=== Section Start ===

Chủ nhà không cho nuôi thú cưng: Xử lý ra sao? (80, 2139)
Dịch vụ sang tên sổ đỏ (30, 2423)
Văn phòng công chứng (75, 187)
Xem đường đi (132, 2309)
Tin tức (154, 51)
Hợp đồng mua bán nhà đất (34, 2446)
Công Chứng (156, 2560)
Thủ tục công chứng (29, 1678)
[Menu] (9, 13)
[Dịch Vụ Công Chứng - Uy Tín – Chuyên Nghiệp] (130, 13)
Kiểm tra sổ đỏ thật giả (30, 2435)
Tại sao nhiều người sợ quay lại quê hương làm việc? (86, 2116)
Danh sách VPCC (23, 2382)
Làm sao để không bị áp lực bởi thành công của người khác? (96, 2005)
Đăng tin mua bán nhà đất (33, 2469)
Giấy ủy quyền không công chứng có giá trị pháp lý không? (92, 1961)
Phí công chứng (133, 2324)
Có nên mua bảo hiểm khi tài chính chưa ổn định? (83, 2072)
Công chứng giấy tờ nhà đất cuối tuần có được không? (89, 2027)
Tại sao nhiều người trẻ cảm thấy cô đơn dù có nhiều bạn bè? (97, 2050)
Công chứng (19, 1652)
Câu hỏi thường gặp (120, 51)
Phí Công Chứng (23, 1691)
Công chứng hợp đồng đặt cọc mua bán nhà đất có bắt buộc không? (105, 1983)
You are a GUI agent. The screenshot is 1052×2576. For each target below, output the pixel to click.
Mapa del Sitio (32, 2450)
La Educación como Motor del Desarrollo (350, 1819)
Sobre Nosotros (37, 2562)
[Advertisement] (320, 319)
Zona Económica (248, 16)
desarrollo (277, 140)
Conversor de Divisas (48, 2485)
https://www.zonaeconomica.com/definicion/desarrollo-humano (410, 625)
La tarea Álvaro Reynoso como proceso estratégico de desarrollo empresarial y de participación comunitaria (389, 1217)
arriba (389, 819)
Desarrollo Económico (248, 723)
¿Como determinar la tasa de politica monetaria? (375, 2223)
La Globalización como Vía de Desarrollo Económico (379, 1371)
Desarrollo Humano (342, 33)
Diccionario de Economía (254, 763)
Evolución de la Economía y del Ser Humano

=== Section End ===

To do
Taking the entries above, write out exactly each line from the one holding "Có nên mua bảo" to the one holding "You are a GUI", both included, and stop there.

Answer for this exercise
Có nên mua bảo hiểm khi tài chính chưa ổn định? (83, 2072)
Công chứng giấy tờ nhà đất cuối tuần có được không? (89, 2027)
Tại sao nhiều người trẻ cảm thấy cô đơn dù có nhiều bạn bè? (97, 2050)
Công chứng (19, 1652)
Câu hỏi thường gặp (120, 51)
Phí Công Chứng (23, 1691)
Công chứng hợp đồng đặt cọc mua bán nhà đất có bắt buộc không? (105, 1983)
You are a GUI agent. The screenshot is 1052×2576. For each target below, output the pixel to click.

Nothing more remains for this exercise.